#### The request:
Update the records by replacing every occurrence of "computer-use agent" with "desktop assistant", and leave the rest of the text unchanged.

[Items from a data source]
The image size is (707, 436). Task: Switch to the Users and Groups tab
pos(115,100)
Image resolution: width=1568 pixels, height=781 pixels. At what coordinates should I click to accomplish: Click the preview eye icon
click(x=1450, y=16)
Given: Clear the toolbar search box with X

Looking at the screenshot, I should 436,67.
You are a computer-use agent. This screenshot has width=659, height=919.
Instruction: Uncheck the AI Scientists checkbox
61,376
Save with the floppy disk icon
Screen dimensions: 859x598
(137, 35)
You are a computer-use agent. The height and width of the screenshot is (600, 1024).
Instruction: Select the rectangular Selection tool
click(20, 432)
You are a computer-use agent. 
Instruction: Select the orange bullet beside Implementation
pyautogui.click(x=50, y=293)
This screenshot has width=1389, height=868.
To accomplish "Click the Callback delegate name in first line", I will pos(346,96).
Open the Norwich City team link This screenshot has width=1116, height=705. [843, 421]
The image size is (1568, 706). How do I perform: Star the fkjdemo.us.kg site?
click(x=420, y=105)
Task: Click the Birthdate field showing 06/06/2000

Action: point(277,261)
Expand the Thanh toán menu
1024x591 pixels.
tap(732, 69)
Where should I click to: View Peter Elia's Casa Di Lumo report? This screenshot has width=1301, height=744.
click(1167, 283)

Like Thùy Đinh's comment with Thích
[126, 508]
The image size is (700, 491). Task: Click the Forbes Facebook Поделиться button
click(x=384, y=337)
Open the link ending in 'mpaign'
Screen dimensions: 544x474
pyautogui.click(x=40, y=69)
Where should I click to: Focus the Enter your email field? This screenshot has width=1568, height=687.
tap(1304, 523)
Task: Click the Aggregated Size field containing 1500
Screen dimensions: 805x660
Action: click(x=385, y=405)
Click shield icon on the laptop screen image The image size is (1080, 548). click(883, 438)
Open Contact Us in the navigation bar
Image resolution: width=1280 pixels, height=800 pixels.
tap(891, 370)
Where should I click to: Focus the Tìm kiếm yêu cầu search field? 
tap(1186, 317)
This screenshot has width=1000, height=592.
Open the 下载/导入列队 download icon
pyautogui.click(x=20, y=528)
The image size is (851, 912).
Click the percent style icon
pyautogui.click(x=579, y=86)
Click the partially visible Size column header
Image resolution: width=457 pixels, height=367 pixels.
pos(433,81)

#### Complete output:
The image size is (707, 436). Task: Switch to the Users and Groups tab
pos(115,100)
Image resolution: width=1568 pixels, height=781 pixels. At what coordinates should I click to accomplish: Click the preview eye icon
click(x=1450, y=16)
Given: Clear the toolbar search box with X

Looking at the screenshot, I should 436,67.
You are a desktop assistant. This screenshot has width=659, height=919.
Instruction: Uncheck the AI Scientists checkbox
61,376
Save with the floppy disk icon
Screen dimensions: 859x598
(137, 35)
You are a desktop assistant. The height and width of the screenshot is (600, 1024).
Instruction: Select the rectangular Selection tool
click(20, 432)
You are a desktop assistant. 
Instruction: Select the orange bullet beside Implementation
pyautogui.click(x=50, y=293)
This screenshot has width=1389, height=868.
To accomplish "Click the Callback delegate name in first line", I will pos(346,96).
Open the Norwich City team link This screenshot has width=1116, height=705. [843, 421]
The image size is (1568, 706). How do I perform: Star the fkjdemo.us.kg site?
click(x=420, y=105)
Task: Click the Birthdate field showing 06/06/2000

Action: point(277,261)
Expand the Thanh toán menu
1024x591 pixels.
tap(732, 69)
Where should I click to: View Peter Elia's Casa Di Lumo report? This screenshot has width=1301, height=744.
click(1167, 283)

Like Thùy Đinh's comment with Thích
[126, 508]
The image size is (700, 491). Task: Click the Forbes Facebook Поделиться button
click(x=384, y=337)
Open the link ending in 'mpaign'
Screen dimensions: 544x474
pyautogui.click(x=40, y=69)
Where should I click to: Focus the Enter your email field? This screenshot has width=1568, height=687.
tap(1304, 523)
Task: Click the Aggregated Size field containing 1500
Screen dimensions: 805x660
Action: click(x=385, y=405)
Click shield icon on the laptop screen image The image size is (1080, 548). click(883, 438)
Open Contact Us in the navigation bar
Image resolution: width=1280 pixels, height=800 pixels.
tap(891, 370)
Where should I click to: Focus the Tìm kiếm yêu cầu search field? 
tap(1186, 317)
This screenshot has width=1000, height=592.
Open the 下载/导入列队 download icon
pyautogui.click(x=20, y=528)
The image size is (851, 912).
Click the percent style icon
pyautogui.click(x=579, y=86)
Click the partially visible Size column header
Image resolution: width=457 pixels, height=367 pixels.
pos(433,81)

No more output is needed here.